Agent-Based Modeling Reveals Benefits of Heterogeneous and Stochastic Cell Populations during cGAS-Mediated IFNβ Production

This repository implements a PDE/ABM model of interferon signaling across a population of 40,000 cells (200 by 200 grid). Each cell contains a set of ordinary differential equations that track intracellular concentrations overtime in response to interferon stimulatory DNA (ISD) or to viral infection. These stimuli cause cells to upregulate IFNβ which is excreted and allowed to diffuses across the cell population. As neighboring cells detect diffused IFNβ, they begin to express interferon stimulated genes (ISD) that feedback to regulate their own interferon response. The simulation terminates when all the cell die or all of the ISD/virus is eliminated.

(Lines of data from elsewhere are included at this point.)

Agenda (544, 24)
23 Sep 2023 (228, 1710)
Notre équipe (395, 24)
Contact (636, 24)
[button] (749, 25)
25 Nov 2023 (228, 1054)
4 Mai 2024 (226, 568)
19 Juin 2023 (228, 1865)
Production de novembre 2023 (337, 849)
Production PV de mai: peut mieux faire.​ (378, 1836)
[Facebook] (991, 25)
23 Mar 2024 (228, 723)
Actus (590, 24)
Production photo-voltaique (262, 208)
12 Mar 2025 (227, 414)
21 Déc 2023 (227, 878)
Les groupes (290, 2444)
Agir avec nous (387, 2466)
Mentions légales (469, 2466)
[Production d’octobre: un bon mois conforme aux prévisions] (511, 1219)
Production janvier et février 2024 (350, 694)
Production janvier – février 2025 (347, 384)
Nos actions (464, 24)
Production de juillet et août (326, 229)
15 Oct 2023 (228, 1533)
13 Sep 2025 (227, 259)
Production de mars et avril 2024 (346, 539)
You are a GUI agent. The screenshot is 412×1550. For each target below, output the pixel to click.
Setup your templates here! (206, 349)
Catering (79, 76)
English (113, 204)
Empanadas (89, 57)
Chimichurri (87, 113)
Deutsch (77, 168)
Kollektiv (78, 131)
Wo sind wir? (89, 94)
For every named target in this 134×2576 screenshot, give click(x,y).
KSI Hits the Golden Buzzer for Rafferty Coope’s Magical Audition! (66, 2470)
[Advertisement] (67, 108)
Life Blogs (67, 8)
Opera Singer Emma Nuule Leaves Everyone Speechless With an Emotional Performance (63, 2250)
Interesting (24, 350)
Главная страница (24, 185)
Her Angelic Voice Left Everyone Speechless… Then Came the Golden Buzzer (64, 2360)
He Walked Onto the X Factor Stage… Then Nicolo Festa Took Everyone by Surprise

Here is a simple example of running a simulation:

include("ProblemGenerator.jl")
include("VirusCallBacks.jl")

prob = ModelSetup(:Virus,:notStochastic,:Homo)
    sol = @time solve(probISD_nS_Ho,CVODE_BDF(linear_solver=:GMRES),saveat=0.1)

The ModelSetup function takes in 3 arguements: Virus/ISD, notStochastic/Stochastic, and Homo/Hetero. The simulation can be run with a viral infection or ISD transfection. The main difference being that a virus can replicate and ISD cannot. Stochasticity affects the number of cells capable of producing an interferon response (the default allowing ~20% of cells to respond with IFNβ) and heterogeneity adds variability to the initial concentrations of constitutively active species.